I bought it from a small asian food shop where I was at school, which has since closed down. I remember it was called mushroom soy sauce, (possibly descriptors like dark or superior(?) in there), but I don't recall the brand, and I don't have a picture. If it helps the bottle label was pale, yellow or gold or tan, non-english characters, with a red cap, and the bottle looked brown but was actually clear, just glazed with sauce inside.

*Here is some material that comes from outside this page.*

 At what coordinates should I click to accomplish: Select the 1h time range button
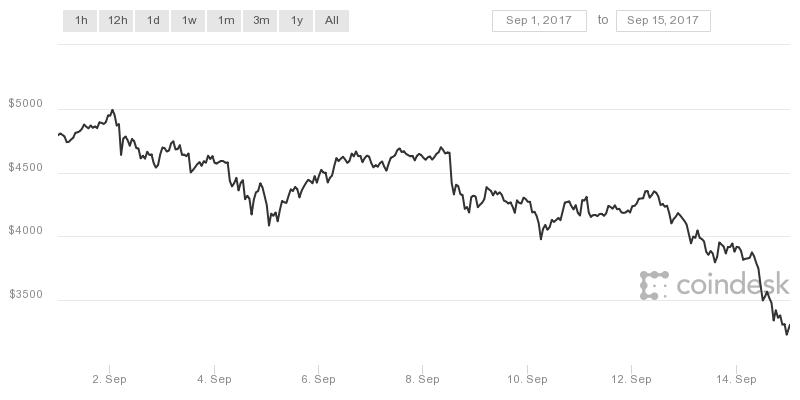point(80,21)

So, I would like to know how to get either this or some similar kind of soy sauce. Some of the various brand's mushroom soy sauce descriptions I find online include different descriptors or reviews that mention terms like sweet, or light, or bitter or sour, which I'm not looking for or recalling in the sauce I had, and descriptions are not always consistent across reviews. Soy sauce in the grocery stores seems pretty thin and sloshy, even tamari which is reportedly on the very dark and savory end of soy sauces. I wouldn't mind liquidy if I knew the flavor would be quite strong, but I don't know how to tell.

I would really rather not buy a half-dozen different soy sauces to find what I'm looking for. I would like to know what sauce (brand) this is, or what product(s) might be generally available^ that would be very close^^, if the original is not findable or not commonly available.

^ Preferably in regular non specialized grocery stores (USA, PA if that helps), or large, easily findable and navigable online websites with non-exorbitant shipping.

^^ thick, dark, strongly-flavored, salty, savory. Preferably not sweet. Would take a product that's liquidy or non-mushroom if it's also strongly flavored, salty and savory.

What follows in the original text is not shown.